TASK DESCRIPTION - Repeat word for word the part of the Healthy People meeting transcript starting with "Secretary's Council on" and going on through "continuing to grow.".

PAGE EXTRACT -
= = = = = = =
Secretary's Council on Health Promotion and Disease Prevention Objectives for 2010

 
  Agenda Item: Goals of the Meeting

DR. BOUFFORD: Okay. Before we sort of open up the floor, let me go back and give you very brief highlights of where the Healthy People process has come over the last couple decades. I mentioned about the Consortium being much more extensive than initially, continuing to grow.

The Healthy People 2000 Steering Committee now does include all of the operating divisions across the Department and many of the staff divisions in the Secretary's office. There are still regular progress reviews chaired by the ASH, which are a vehicle not only to bring together leadership within the Department, but also in the private sector and State leadership. These cross-cutting initiatives and sessions have been very important. We have one on Hispanic Americans scheduled for next Tuesday, and 2 weeks ago had one on environmental health, and they are very lively. After each of these meetings, a sort of progress report and newsletter is published and disseminated to members of the Consortium.

We had an active midcourse review which looked at 5 years in on Healthy People 2000. I think a copy of that was provided in the material that you received. While building on a pretty strong foundation, I think one of the concerns for today is the sense that the Healthy People 2000 process is still largely in the domain of the public health professionals around the country, and we really want to look at the opportunities for broadening the awareness and broadening the use of Healthy People to really engage intersectorally, if you will, other parts of the government than the health sector, as well as both at the federal, State and local level, and also the private sector and community-based organizations.

Three of the sort of technical issues we will talk about, just to touch on them again--one is the scope of the initiative. This has largely been a prevention initiative. There are obviously questions as to whether Healthy People ought to move beyond prevention into quality measurement, into dealing with treatment objectives, or cost containment issues. These are sort of various pulls and tugs, so that's one of our substantive questions.

A second one is the structure, this issue of should we expand the goals, the numbers of goals and objectives, should they contract, should they be structured differently in the presentation.
= = = = = = =
GIVEN MATERIAL -

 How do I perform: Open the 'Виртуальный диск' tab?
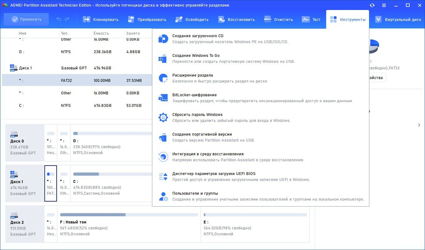pyautogui.click(x=398, y=19)
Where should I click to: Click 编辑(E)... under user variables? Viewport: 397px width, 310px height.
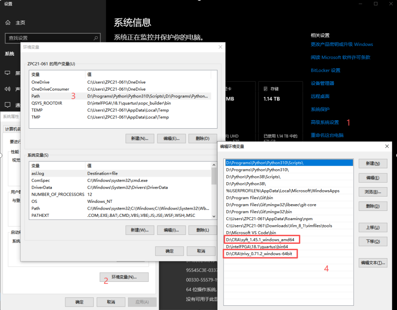click(171, 138)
= = = = = = =
EXERCISE ANSWER -
Secretary's Council on Health Promotion and Disease Prevention Objectives for 2010

 
  Agenda Item: Goals of the Meeting

DR. BOUFFORD: Okay. Before we sort of open up the floor, let me go back and give you very brief highlights of where the Healthy People process has come over the last couple decades. I mentioned about the Consortium being much more extensive than initially, continuing to grow.